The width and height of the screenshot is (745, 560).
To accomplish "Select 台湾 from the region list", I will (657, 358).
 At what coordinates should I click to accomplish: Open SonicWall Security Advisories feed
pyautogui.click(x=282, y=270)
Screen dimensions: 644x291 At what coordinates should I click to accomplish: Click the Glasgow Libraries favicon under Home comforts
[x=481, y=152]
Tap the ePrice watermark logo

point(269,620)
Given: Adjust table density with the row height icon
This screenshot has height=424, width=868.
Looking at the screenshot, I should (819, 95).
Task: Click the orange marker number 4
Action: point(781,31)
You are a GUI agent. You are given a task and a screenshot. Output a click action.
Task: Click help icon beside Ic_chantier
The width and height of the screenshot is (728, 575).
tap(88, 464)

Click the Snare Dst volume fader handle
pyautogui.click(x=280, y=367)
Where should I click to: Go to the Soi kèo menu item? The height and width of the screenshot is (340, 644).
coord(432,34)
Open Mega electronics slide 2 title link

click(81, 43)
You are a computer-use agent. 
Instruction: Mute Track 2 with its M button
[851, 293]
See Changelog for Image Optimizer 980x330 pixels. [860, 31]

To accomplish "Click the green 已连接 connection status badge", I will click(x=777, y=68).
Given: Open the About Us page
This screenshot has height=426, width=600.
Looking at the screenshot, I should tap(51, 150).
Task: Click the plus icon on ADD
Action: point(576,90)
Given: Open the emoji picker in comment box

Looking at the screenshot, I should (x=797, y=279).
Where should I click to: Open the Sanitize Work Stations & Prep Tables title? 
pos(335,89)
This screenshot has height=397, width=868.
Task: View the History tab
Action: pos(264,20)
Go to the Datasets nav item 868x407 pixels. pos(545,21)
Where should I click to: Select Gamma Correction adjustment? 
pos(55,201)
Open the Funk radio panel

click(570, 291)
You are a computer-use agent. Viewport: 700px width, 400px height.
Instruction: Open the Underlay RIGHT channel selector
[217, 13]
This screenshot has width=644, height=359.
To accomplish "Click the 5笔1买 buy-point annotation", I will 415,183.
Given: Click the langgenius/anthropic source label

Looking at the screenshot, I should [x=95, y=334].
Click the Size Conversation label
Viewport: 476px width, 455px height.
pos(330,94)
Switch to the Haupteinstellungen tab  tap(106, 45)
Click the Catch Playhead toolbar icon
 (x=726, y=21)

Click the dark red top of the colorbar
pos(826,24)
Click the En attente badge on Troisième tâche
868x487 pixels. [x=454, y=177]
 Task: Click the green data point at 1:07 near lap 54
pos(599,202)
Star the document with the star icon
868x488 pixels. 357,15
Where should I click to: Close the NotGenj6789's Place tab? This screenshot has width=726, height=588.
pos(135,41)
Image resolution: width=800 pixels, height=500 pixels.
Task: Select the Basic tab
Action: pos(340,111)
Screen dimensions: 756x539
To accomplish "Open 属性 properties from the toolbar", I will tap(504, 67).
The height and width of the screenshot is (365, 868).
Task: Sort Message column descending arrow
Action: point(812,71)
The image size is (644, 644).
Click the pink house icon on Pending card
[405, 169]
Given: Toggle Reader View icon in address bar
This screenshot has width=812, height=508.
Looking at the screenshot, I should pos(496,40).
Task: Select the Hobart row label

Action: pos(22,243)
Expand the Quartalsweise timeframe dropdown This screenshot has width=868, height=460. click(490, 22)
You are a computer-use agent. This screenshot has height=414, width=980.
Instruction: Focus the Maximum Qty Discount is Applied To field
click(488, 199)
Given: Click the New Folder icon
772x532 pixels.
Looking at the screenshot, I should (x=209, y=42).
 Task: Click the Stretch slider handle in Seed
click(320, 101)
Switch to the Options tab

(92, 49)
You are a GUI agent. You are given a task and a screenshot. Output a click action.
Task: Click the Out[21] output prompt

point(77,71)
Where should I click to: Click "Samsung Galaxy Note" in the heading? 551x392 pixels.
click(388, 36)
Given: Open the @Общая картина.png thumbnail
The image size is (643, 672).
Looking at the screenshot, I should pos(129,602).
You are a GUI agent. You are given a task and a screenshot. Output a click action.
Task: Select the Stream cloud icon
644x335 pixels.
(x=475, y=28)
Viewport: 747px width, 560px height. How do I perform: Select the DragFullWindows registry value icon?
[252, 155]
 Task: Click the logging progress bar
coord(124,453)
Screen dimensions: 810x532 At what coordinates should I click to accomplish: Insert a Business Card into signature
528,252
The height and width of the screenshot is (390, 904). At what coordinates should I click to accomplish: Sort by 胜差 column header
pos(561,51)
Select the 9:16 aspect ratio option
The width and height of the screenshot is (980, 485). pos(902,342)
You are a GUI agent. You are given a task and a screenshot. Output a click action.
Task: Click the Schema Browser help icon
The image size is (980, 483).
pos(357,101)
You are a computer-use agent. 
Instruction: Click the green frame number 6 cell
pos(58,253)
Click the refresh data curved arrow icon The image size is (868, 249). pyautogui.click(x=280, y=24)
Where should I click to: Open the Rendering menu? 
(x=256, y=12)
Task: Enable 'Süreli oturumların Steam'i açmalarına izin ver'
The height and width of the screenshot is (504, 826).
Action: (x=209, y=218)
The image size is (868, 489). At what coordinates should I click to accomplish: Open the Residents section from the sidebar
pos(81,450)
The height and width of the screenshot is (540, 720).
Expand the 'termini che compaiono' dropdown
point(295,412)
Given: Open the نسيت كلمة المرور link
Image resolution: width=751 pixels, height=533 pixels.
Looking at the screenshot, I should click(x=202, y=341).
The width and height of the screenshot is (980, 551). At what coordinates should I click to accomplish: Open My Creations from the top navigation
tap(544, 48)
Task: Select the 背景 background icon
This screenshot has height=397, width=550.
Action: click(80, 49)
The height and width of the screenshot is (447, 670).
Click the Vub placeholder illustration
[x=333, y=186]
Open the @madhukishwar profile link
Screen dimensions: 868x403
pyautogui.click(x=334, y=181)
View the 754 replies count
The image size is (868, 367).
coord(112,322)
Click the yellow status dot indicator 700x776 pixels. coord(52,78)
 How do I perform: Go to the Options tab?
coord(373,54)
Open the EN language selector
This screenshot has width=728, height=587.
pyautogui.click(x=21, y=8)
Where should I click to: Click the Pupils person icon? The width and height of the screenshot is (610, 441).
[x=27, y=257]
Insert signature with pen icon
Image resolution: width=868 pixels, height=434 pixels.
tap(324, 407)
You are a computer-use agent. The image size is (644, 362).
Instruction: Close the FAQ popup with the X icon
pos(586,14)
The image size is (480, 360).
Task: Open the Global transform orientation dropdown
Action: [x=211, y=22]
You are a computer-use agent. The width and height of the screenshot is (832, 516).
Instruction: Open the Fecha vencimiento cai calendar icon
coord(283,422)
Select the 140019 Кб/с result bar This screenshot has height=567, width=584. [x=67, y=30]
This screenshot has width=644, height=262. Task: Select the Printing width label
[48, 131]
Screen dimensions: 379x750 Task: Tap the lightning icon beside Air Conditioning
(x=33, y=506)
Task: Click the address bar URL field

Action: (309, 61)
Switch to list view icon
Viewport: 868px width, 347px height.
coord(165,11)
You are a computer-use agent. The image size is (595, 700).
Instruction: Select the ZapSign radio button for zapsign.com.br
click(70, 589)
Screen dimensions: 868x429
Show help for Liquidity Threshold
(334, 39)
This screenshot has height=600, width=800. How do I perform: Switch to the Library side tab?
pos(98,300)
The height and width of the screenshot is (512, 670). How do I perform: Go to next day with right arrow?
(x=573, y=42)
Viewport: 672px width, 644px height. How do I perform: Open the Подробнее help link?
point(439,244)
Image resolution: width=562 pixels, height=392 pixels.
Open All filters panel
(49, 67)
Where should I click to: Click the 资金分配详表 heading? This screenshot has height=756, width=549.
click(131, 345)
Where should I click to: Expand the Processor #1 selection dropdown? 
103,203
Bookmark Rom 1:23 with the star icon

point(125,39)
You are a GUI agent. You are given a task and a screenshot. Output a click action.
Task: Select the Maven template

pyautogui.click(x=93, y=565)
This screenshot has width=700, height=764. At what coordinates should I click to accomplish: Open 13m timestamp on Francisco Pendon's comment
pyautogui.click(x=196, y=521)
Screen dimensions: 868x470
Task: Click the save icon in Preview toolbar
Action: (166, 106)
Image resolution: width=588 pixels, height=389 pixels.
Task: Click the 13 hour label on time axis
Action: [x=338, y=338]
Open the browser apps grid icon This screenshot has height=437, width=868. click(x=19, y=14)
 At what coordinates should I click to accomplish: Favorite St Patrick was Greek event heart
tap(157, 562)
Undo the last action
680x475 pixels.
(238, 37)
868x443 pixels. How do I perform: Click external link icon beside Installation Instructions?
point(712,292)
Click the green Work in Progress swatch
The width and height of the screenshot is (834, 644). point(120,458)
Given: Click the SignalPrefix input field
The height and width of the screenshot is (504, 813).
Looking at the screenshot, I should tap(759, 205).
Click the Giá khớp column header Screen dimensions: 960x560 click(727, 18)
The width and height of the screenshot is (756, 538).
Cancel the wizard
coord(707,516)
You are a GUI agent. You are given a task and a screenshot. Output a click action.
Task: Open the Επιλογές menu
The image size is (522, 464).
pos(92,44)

━━━━━━━━━━━━━━━━

■ TASK DETAILS
Copy out, word for word, the part of the entries above that begins at the line with "Where should I click to: Click the 资金分配详表" and ends at the line with "The width and height of the screenshot is (756, 538).", including both.

■ OUTPUT FOR THIS TASK
Where should I click to: Click the 资金分配详表 heading? This screenshot has height=756, width=549.
click(131, 345)
Where should I click to: Expand the Processor #1 selection dropdown? 
103,203
Bookmark Rom 1:23 with the star icon

point(125,39)
You are a GUI agent. You are given a task and a screenshot. Output a click action.
Task: Select the Maven template

pyautogui.click(x=93, y=565)
This screenshot has width=700, height=764. At what coordinates should I click to accomplish: Open 13m timestamp on Francisco Pendon's comment
pyautogui.click(x=196, y=521)
Screen dimensions: 868x470
Task: Click the save icon in Preview toolbar
Action: (166, 106)
Image resolution: width=588 pixels, height=389 pixels.
Task: Click the 13 hour label on time axis
Action: [x=338, y=338]
Open the browser apps grid icon This screenshot has height=437, width=868. click(x=19, y=14)
 At what coordinates should I click to accomplish: Favorite St Patrick was Greek event heart
tap(157, 562)
Undo the last action
680x475 pixels.
(238, 37)
868x443 pixels. How do I perform: Click external link icon beside Installation Instructions?
point(712,292)
Click the green Work in Progress swatch
The width and height of the screenshot is (834, 644). point(120,458)
Given: Click the SignalPrefix input field
The height and width of the screenshot is (504, 813).
Looking at the screenshot, I should tap(759, 205).
Click the Giá khớp column header Screen dimensions: 960x560 click(727, 18)
The width and height of the screenshot is (756, 538).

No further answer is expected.